Top of Data supplied

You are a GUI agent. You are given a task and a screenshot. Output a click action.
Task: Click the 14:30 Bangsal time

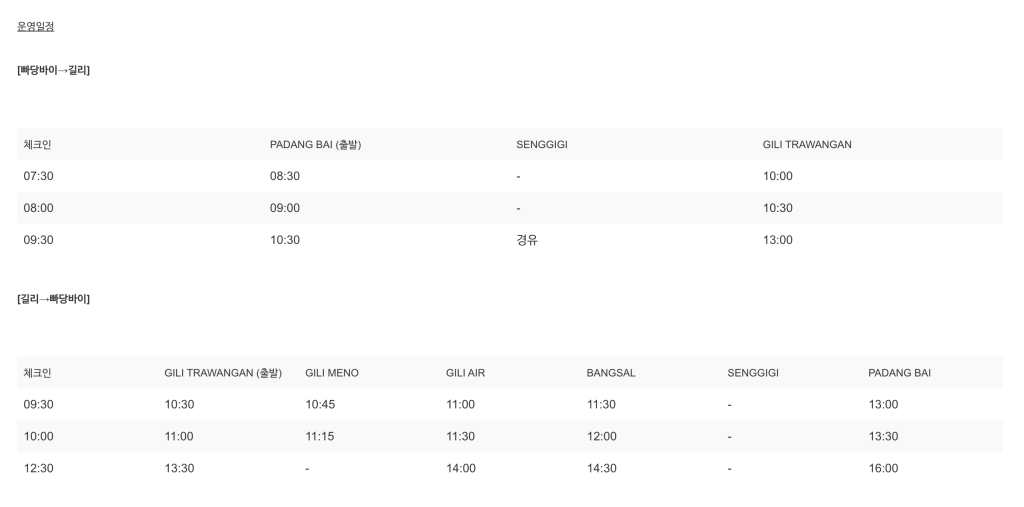[x=601, y=469]
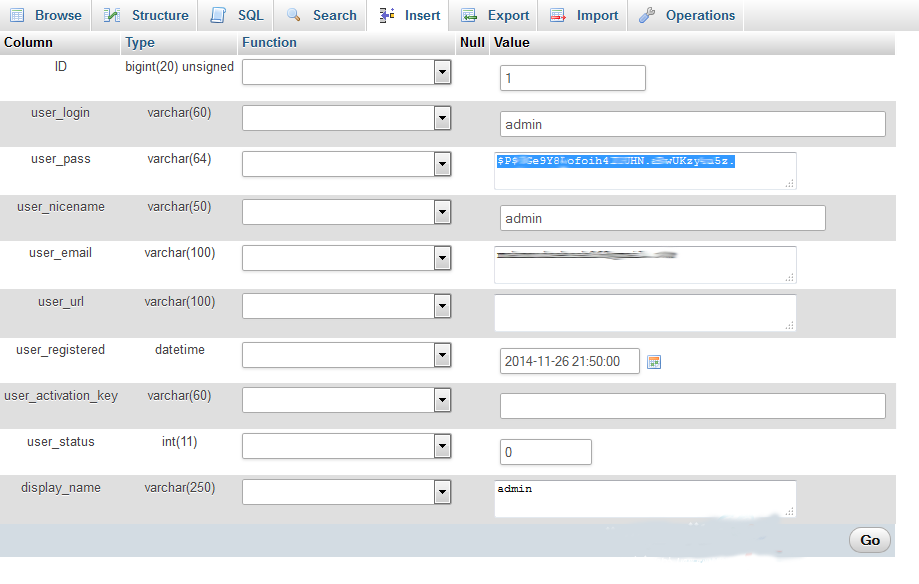Focus the user_url text area
Viewport: 919px width, 584px height.
click(645, 312)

Bottom of Data supplied

Exercise. Every record above should be duplicated precisely, with the images removed.

Answer to this task.
You are a GUI agent. You are given a task and a screenshot. Output a click action.
Task: Click the 14:30 Bangsal time

[x=601, y=469]
Focus the user_url text area
Viewport: 919px width, 584px height.
click(645, 312)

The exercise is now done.